(Stored entries)

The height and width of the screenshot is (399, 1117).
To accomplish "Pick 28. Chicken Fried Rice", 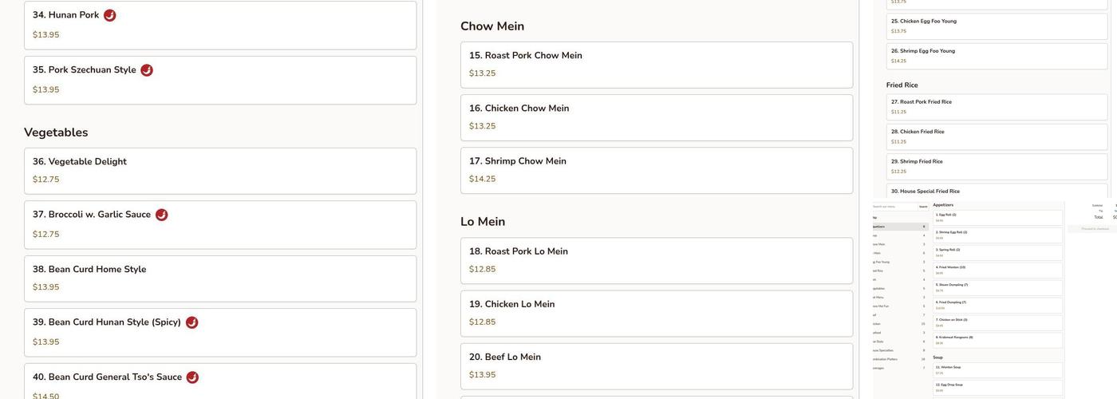I will (x=997, y=136).
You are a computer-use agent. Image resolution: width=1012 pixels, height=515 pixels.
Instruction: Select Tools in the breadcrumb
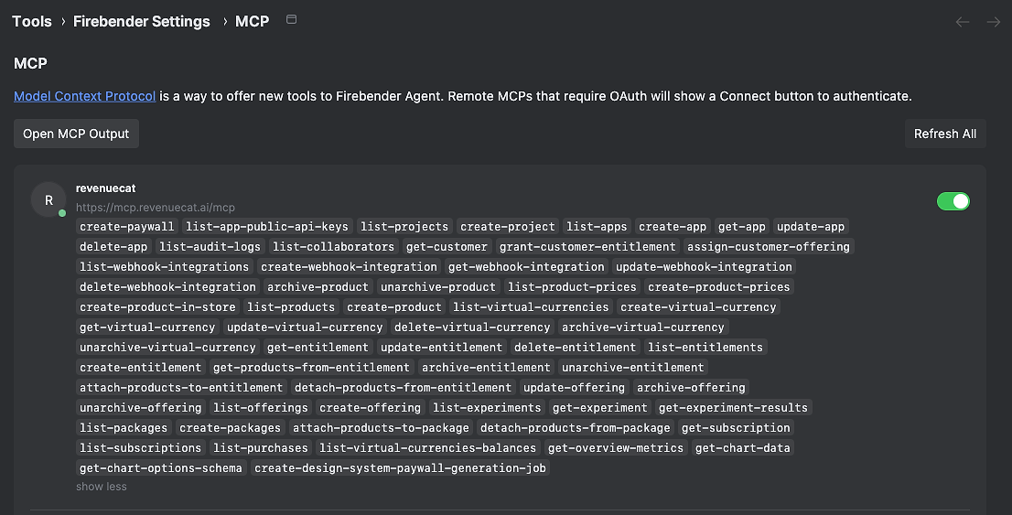tap(32, 21)
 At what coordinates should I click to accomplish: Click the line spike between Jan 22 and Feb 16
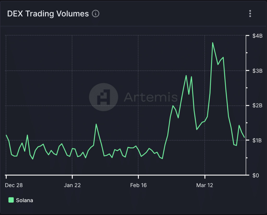pos(96,124)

» **Exercise brief**
Taking the lines above one at a time, give the number of them that contain the string "width". Add nothing else.

» **The completed task**
2